Search code examples
phpgoogle-slides

Parsing PPTX in PHP, Need to find coordinates to attached images


I am trying to get the X,Y coordinates of images uploaded to the PPTX file uploaded using PHP. We are on a shared server, so limited by module usage.

There is no place where i could find anything. I tried searching the community, but unable to find a solution.

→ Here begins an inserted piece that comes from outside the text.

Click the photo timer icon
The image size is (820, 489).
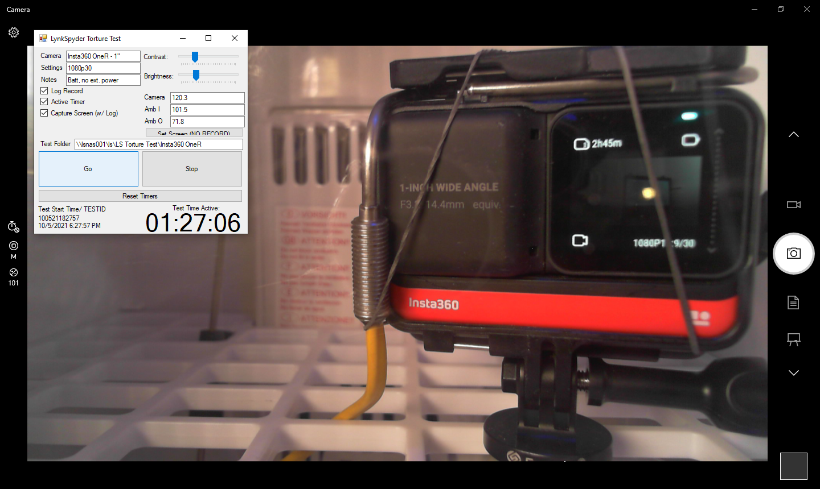pos(13,227)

Any help would be appreciated.

function pptx_extract_images() {
    // Getting post data
    $data = filter_input_array(INPUT_POST);
    $attachment_id = $data['attachment_id'];

    // Getting attachment file and  its name
    $input_file = get_attached_file($attachment_id);
    $input_file_name = pathinfo($input_file)["filename"];

    // Getting attachment type
    $attachment_type = pathinfo($input_file, PATHINFO_EXTENSION);

    // Making a zip archive package for pptx
    $package = new \ZipArchive();

    //if not a zip/pptx file
    if (!isset($package)) {
        return;
    }

    $package->open($input_file);

    // Read relations and search for images
    $relationsXml = $package->getFromName('_rels/.rels');

    if ($relationsXml === false) {
        $logger->write_log('pptx_extract_images', $relationsXml, 'Invalid archive or corrupted .pptx file.');
        throw new RuntimeException('Invalid archive or corrupted .pptx file.');
    }

    $relations = simplexml_load_string($relationsXml);

    function absoluteZipPath($path) {
        $path = str_replace(array('/', '\\'), DIRECTORY_SEPARATOR, $path);
        $parts = array_filter(explode(DIRECTORY_SEPARATOR, $path), 'strlen');

        $absolutes = array();

        foreach ($parts as $part) {
            if ('.' == $part) continue;

            if ('..' == $part) {
                array_pop($absolutes);
            } else {
                $absolutes[] = $part;
            }
        }

        return implode('/', $absolutes);
    }

    // Document data holders
    $slides = 0;
    $data = array();

    foreach ($relations->Relationship as $rel) {
        if ($rel["Type"] == 'http://schemas.openxmlformats.org/officeDocument/2006/relationships/officeDocument') {

            $slideRelations = simplexml_load_string($package->getFromName(absoluteZipPath(dirname($rel["Target"]) . "/_rels/" . basename($rel["Target"]) . ".rels")));

            foreach ($slideRelations->Relationship as $slideRel) {
                if ($slideRel["Type"] == 'http://schemas.openxmlformats.org/officeDocument/2006/relationships/slide') {

                    $slideNotesRelations = simplexml_load_string($package->getFromName(absoluteZipPath(dirname($rel["Target"]) . "/" . dirname($slideRel["Target"]) . "/_rels/" . basename($slideRel["Target"]) . ".rels")));

                    $slideNo = isset($slideRel["Target"]) ? str_replace('slide', '', pathinfo($slideRel["Target"])["filename"]) : null;

                    foreach ($slideNotesRelations->Relationship as $slideImageRel) {
                        if ($slideImageRel["Type"] == 'http://schemas.openxmlformats.org/officeDocument/2006/relationships/image') {

                            $image = basename($slideImageRel["Target"]);
                            $image_mime = explode('.', $image);

                            $count_explode = count($image_mime);
                            $image_mime = strtolower($image_mime[$count_explode - 1]);

                            if ($image_mime == 'gif') {
                                $data['page_' . ($slideNo - 1)]['animated_image'] = $attachment_id  . '-' .  $input_file_name . '/image-' . $image;
                            }
                        }
                    }

                    $slides++;
                }
            }
        }
    }

    $package->close();
}

Thanks for looking into it, much appreciated.


Solution

  • This can be achieved using the PHPPresentation library. I note you mentioned difficulty with having modules, but that should not be an issue here as you can download the releases and require them (no need for composer). While the PHPPresentation documentation is a bit lacking, their examples are really good to help figure out how things work.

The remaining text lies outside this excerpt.